When asked at a July 11 subcommittee hearing—before the latest release of messages—about the contrast between their public and private opinions, one of the authors, virologist Robert Garry of Tulane University, replied: “I was doing what scientists often do, and that is take a devil’s advocate position.” Mr. Andersen said that changing your mind in the light of new evidence “is simply the scientific process.”
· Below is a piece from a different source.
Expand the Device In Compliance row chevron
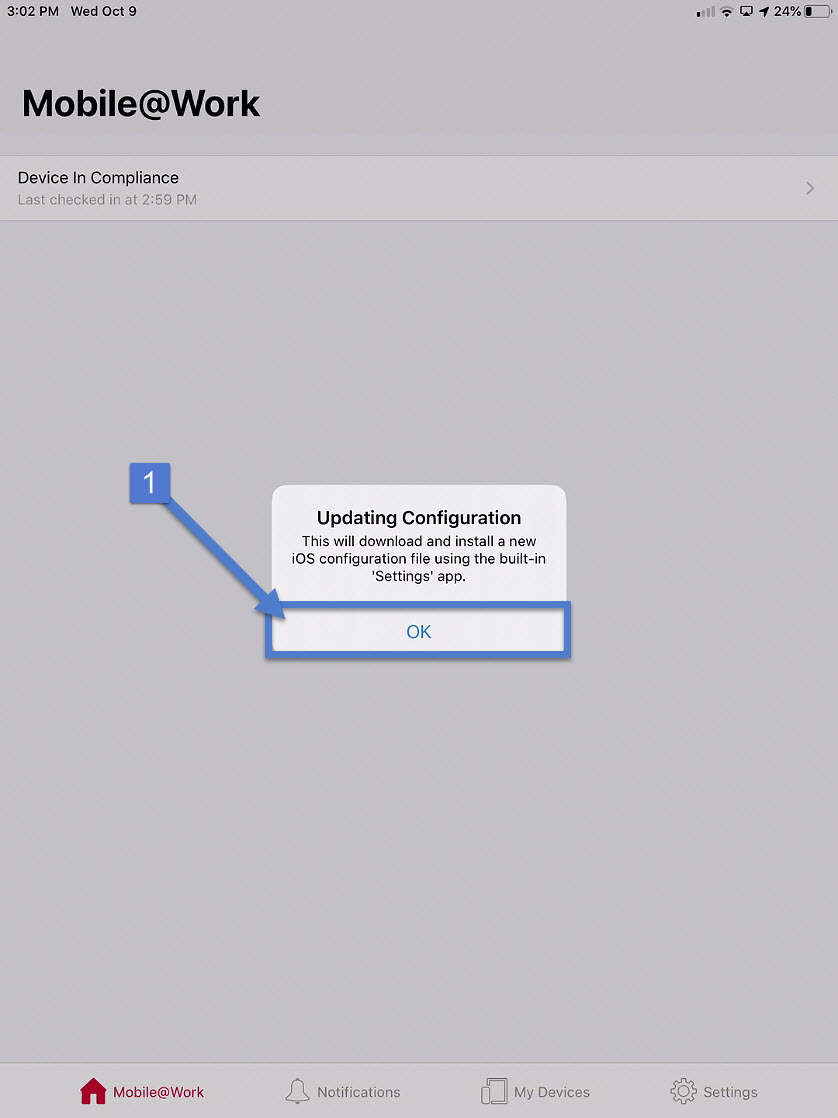Screen dimensions: 838x1118 pos(810,187)
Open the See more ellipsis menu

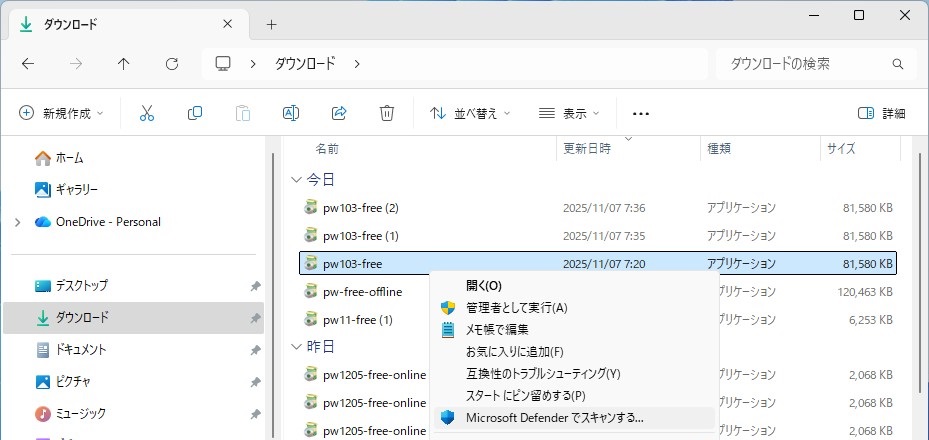point(641,114)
Yet the newly revealed messages show that the scientists didn’t change their minds. They continued to advocate privately for the devil even after a preliminary version of the paper went online on Feb. 16, 2020. On Feb. 20, Mr. Andersen wrote to an editor at Nature (which was offered the paper first but passed it to Nature Medicine) that new data from pangolins didn’t help refute a lab origin, adding that “we all really, really wish that we could do that (that’s how this got started), but unfortunately it’s just not possible given the data.” Another author, evolutionary biologist Andrew Rambaut of Edinburgh University, wrote: “I literally swivel day by day thinking it is a lab escape or natural.”
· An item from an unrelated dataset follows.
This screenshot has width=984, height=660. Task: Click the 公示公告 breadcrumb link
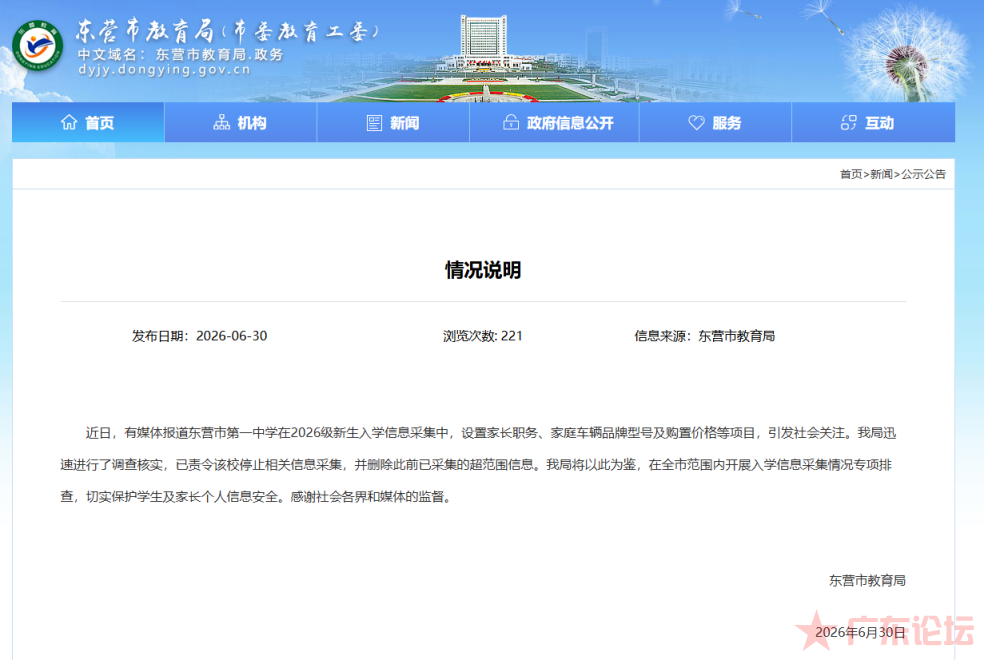click(x=923, y=174)
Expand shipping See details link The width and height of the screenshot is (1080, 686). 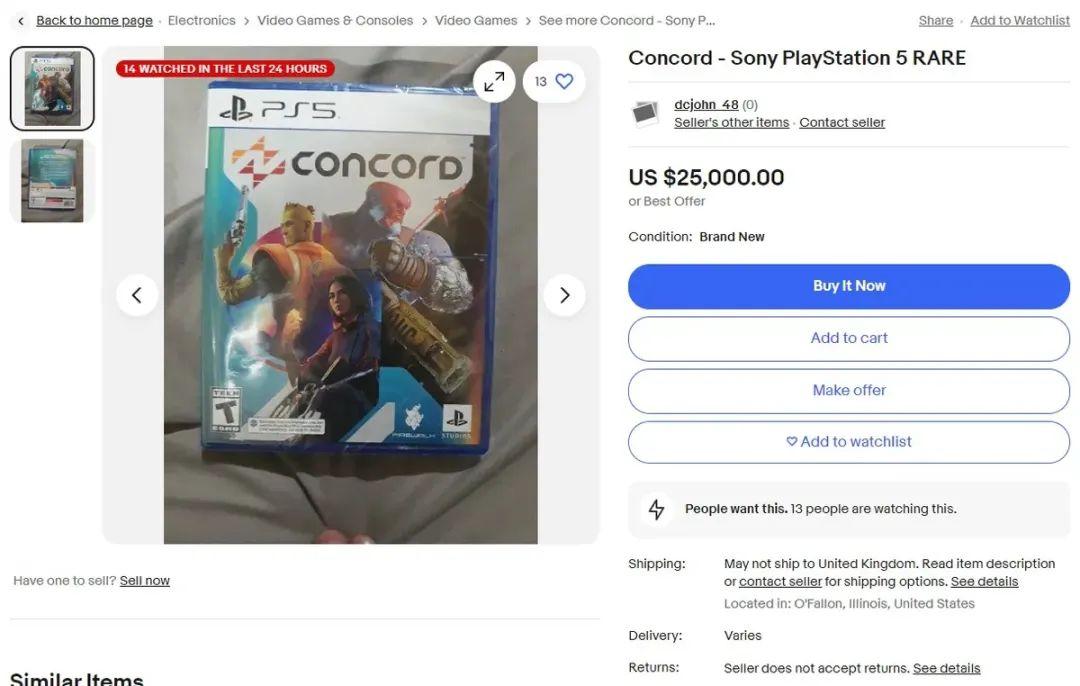(x=984, y=582)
On April 16, a month after publication, Mr. Andersen wrote that “I’m still not fully convinced that no culture was involved” and “we also can’t fully rule out engineering”—i.e., that the virus not only was released from the lab but had been genetically manipulated there. He worried about the Wuhan lab’s research on live SARS-like viruses from bats at low biosafety levels: “it’s definitely concerning work, no question about it.”

So why did they publish a paper denying that laboratory origin was plausible? The answer may lie in their messages. In early February 2020, Mr. Rambaut wrote: “Given the s— show that would happen if anyone serious accused the Chinese of even accidental release, my feeling is we should say that given there is no evidence of a specifically engineered virus, we cannot possibly distinguish between natural evolution and escape so we are content to ascribing it to natural processes.”

Mr. Andersen replied: “I totally agree that that’s a very reasonable conclusion. Although I hate when politics is injected into science—but it’s impossible not to.” On Feb. 19, the group became aware that Mr. Farrar had signed a public letter in the Lancet “to strongly condemn conspiracy theories suggesting that COVID-19 does not have a natural origin.”